- [Given instruction]:
Rewrite all of the following entries, replacing "computer-use agent" with "screen-control agent" and leaving everything else unchanged.

- [Supplied records]:
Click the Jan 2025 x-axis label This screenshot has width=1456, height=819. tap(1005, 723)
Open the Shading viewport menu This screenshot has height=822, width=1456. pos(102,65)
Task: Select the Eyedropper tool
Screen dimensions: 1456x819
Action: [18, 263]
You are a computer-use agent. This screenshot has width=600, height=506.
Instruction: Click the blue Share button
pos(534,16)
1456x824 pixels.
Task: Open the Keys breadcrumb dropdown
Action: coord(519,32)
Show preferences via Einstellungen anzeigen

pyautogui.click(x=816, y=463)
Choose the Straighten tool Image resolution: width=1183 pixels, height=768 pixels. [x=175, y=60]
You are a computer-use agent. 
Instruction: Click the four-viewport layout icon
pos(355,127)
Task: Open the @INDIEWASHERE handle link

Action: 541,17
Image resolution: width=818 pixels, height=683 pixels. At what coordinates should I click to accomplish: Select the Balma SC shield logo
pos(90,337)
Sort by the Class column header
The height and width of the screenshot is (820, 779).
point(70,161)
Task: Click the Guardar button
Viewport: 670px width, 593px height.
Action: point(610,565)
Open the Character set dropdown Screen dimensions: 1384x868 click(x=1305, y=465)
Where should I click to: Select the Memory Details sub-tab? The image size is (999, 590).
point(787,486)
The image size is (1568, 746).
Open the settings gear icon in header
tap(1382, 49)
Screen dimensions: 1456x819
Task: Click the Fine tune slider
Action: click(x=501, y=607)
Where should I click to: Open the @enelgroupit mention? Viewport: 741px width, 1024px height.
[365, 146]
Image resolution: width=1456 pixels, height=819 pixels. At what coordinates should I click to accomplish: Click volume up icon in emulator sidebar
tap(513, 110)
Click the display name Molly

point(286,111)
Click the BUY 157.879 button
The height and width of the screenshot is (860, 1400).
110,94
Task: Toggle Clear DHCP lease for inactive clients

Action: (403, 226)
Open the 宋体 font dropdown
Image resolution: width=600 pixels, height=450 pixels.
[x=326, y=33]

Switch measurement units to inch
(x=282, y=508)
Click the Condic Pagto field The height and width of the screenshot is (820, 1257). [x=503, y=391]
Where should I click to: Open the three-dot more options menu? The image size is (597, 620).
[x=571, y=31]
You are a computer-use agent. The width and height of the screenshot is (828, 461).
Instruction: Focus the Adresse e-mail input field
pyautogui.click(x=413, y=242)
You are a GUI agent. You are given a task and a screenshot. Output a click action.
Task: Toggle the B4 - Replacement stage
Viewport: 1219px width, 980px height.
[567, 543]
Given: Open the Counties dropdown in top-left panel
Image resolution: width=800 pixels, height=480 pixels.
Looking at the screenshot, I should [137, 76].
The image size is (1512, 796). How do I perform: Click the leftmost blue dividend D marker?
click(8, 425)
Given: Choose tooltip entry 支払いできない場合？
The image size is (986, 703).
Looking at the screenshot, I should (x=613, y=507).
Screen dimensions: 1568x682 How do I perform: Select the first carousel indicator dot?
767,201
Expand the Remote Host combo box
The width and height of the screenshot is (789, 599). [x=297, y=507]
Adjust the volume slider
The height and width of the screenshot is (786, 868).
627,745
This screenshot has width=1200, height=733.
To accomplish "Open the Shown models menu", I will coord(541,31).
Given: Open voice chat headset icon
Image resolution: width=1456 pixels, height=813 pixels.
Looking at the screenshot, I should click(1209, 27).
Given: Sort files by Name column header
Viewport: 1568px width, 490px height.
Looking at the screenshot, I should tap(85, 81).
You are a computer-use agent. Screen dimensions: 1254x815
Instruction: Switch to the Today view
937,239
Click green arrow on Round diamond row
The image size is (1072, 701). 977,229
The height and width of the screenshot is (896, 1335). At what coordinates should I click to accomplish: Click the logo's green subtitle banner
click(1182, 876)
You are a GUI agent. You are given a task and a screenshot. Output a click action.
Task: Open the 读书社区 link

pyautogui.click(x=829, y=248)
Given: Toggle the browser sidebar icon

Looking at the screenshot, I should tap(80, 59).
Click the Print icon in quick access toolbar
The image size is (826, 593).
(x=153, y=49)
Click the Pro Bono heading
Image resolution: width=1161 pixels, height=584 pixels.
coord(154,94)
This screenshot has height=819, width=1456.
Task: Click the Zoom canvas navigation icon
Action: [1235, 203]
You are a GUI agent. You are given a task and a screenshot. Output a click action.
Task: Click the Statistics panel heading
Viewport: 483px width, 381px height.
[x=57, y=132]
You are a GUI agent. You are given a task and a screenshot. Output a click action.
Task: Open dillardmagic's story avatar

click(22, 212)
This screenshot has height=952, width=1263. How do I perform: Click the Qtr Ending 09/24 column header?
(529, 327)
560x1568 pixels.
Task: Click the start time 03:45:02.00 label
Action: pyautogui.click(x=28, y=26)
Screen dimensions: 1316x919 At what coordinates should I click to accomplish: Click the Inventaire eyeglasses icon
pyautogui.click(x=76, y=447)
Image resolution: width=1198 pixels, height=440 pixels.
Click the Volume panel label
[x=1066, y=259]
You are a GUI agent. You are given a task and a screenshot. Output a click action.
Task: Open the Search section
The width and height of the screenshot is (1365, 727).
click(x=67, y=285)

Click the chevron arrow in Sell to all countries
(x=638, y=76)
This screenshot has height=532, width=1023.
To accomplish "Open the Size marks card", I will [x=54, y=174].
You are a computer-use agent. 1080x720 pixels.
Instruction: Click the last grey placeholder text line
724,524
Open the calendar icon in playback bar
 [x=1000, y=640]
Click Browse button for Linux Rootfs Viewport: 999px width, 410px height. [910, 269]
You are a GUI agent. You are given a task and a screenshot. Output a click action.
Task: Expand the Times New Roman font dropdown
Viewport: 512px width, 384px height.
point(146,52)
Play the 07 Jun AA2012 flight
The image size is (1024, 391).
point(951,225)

- [Result for this task]:
Click the Jan 2025 x-axis label This screenshot has width=1456, height=819. tap(1005, 723)
Open the Shading viewport menu This screenshot has height=822, width=1456. pos(102,65)
Task: Select the Eyedropper tool
Screen dimensions: 1456x819
Action: [18, 263]
You are a screen-control agent. This screenshot has width=600, height=506.
Instruction: Click the blue Share button
pos(534,16)
1456x824 pixels.
Task: Open the Keys breadcrumb dropdown
Action: coord(519,32)
Show preferences via Einstellungen anzeigen

pyautogui.click(x=816, y=463)
Choose the Straighten tool Image resolution: width=1183 pixels, height=768 pixels. [x=175, y=60]
You are a screen-control agent. 
Instruction: Click the four-viewport layout icon
pos(355,127)
Task: Open the @INDIEWASHERE handle link

Action: 541,17
Image resolution: width=818 pixels, height=683 pixels. At what coordinates should I click to accomplish: Select the Balma SC shield logo
pos(90,337)
Sort by the Class column header
The height and width of the screenshot is (820, 779).
point(70,161)
Task: Click the Guardar button
Viewport: 670px width, 593px height.
Action: point(610,565)
Open the Character set dropdown Screen dimensions: 1384x868 click(x=1305, y=465)
Where should I click to: Select the Memory Details sub-tab? The image size is (999, 590).
point(787,486)
The image size is (1568, 746).
Open the settings gear icon in header
tap(1382, 49)
Screen dimensions: 1456x819
Task: Click the Fine tune slider
Action: click(x=501, y=607)
Where should I click to: Open the @enelgroupit mention? Viewport: 741px width, 1024px height.
[365, 146]
Image resolution: width=1456 pixels, height=819 pixels. At what coordinates should I click to accomplish: Click volume up icon in emulator sidebar
tap(513, 110)
Click the display name Molly

point(286,111)
Click the BUY 157.879 button
The height and width of the screenshot is (860, 1400).
110,94
Task: Toggle Clear DHCP lease for inactive clients

Action: (403, 226)
Open the 宋体 font dropdown
Image resolution: width=600 pixels, height=450 pixels.
[x=326, y=33]

Switch measurement units to inch
(x=282, y=508)
Click the Condic Pagto field The height and width of the screenshot is (820, 1257). [x=503, y=391]
Where should I click to: Open the three-dot more options menu? The image size is (597, 620).
[x=571, y=31]
You are a screen-control agent. The width and height of the screenshot is (828, 461).
Instruction: Focus the Adresse e-mail input field
pyautogui.click(x=413, y=242)
You are a GUI agent. You are given a task and a screenshot. Output a click action.
Task: Toggle the B4 - Replacement stage
Viewport: 1219px width, 980px height.
[567, 543]
Given: Open the Counties dropdown in top-left panel
Image resolution: width=800 pixels, height=480 pixels.
Looking at the screenshot, I should [137, 76].
The image size is (1512, 796). How do I perform: Click the leftmost blue dividend D marker?
click(8, 425)
Given: Choose tooltip entry 支払いできない場合？
The image size is (986, 703).
Looking at the screenshot, I should (x=613, y=507).
Screen dimensions: 1568x682 How do I perform: Select the first carousel indicator dot?
767,201
Expand the Remote Host combo box
The width and height of the screenshot is (789, 599). [x=297, y=507]
Adjust the volume slider
The height and width of the screenshot is (786, 868).
627,745
This screenshot has width=1200, height=733.
To accomplish "Open the Shown models menu", I will coord(541,31).
Given: Open voice chat headset icon
Image resolution: width=1456 pixels, height=813 pixels.
Looking at the screenshot, I should click(1209, 27).
Given: Sort files by Name column header
Viewport: 1568px width, 490px height.
Looking at the screenshot, I should tap(85, 81).
You are a screen-control agent. Screen dimensions: 1254x815
Instruction: Switch to the Today view
937,239
Click green arrow on Round diamond row
The image size is (1072, 701). 977,229
The height and width of the screenshot is (896, 1335). At what coordinates should I click to accomplish: Click the logo's green subtitle banner
click(1182, 876)
You are a GUI agent. You are given a task and a screenshot. Output a click action.
Task: Open the 读书社区 link

pyautogui.click(x=829, y=248)
Given: Toggle the browser sidebar icon

Looking at the screenshot, I should tap(80, 59).
Click the Print icon in quick access toolbar
The image size is (826, 593).
(x=153, y=49)
Click the Pro Bono heading
Image resolution: width=1161 pixels, height=584 pixels.
coord(154,94)
This screenshot has height=819, width=1456.
Task: Click the Zoom canvas navigation icon
Action: [1235, 203]
You are a GUI agent. You are given a task and a screenshot. Output a click action.
Task: Click the Statistics panel heading
Viewport: 483px width, 381px height.
[x=57, y=132]
You are a GUI agent. You are given a task and a screenshot. Output a click action.
Task: Open dillardmagic's story avatar

click(22, 212)
This screenshot has height=952, width=1263. How do I perform: Click the Qtr Ending 09/24 column header?
(529, 327)
560x1568 pixels.
Task: Click the start time 03:45:02.00 label
Action: pyautogui.click(x=28, y=26)
Screen dimensions: 1316x919 At what coordinates should I click to accomplish: Click the Inventaire eyeglasses icon
pyautogui.click(x=76, y=447)
Image resolution: width=1198 pixels, height=440 pixels.
Click the Volume panel label
[x=1066, y=259]
You are a GUI agent. You are given a task and a screenshot. Output a click action.
Task: Open the Search section
The width and height of the screenshot is (1365, 727).
click(x=67, y=285)

Click the chevron arrow in Sell to all countries
(x=638, y=76)
This screenshot has height=532, width=1023.
To accomplish "Open the Size marks card", I will [x=54, y=174].
You are a screen-control agent. 1080x720 pixels.
Instruction: Click the last grey placeholder text line
724,524
Open the calendar icon in playback bar
 [x=1000, y=640]
Click Browse button for Linux Rootfs Viewport: 999px width, 410px height. [910, 269]
You are a GUI agent. You are given a task and a screenshot. Output a click action.
Task: Expand the Times New Roman font dropdown
Viewport: 512px width, 384px height.
point(146,52)
Play the 07 Jun AA2012 flight
The image size is (1024, 391).
point(951,225)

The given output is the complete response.